_WHAT IS EXPECTED_
Print every line below exactly. Skip the pictures.
MATERIAL SHOWN below:
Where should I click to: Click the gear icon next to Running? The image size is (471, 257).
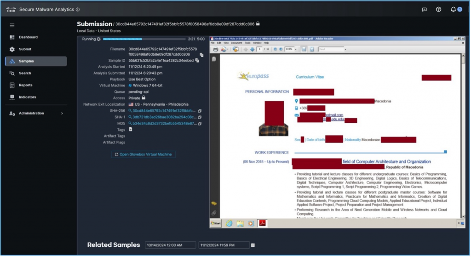click(x=98, y=39)
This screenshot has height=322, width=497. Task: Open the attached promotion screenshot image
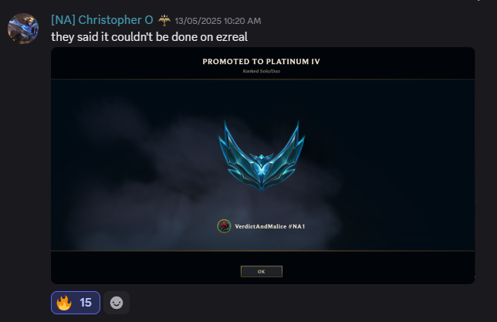pos(262,165)
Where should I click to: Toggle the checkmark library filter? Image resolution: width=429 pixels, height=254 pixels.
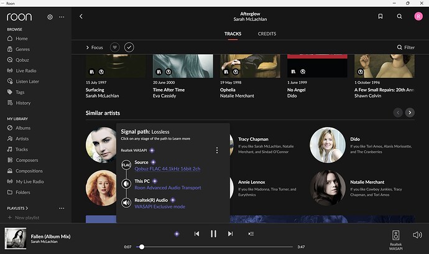pyautogui.click(x=129, y=47)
End of MATERIAL SHOWN.
_EXERCISE RESULT_
Where should I click to: Click the gear icon next to Running? The image size is (471, 257).
click(x=98, y=39)
This screenshot has height=322, width=497. Task: Open the attached promotion screenshot image
pos(262,165)
Where should I click to: Toggle the checkmark library filter? Image resolution: width=429 pixels, height=254 pixels.
pyautogui.click(x=129, y=47)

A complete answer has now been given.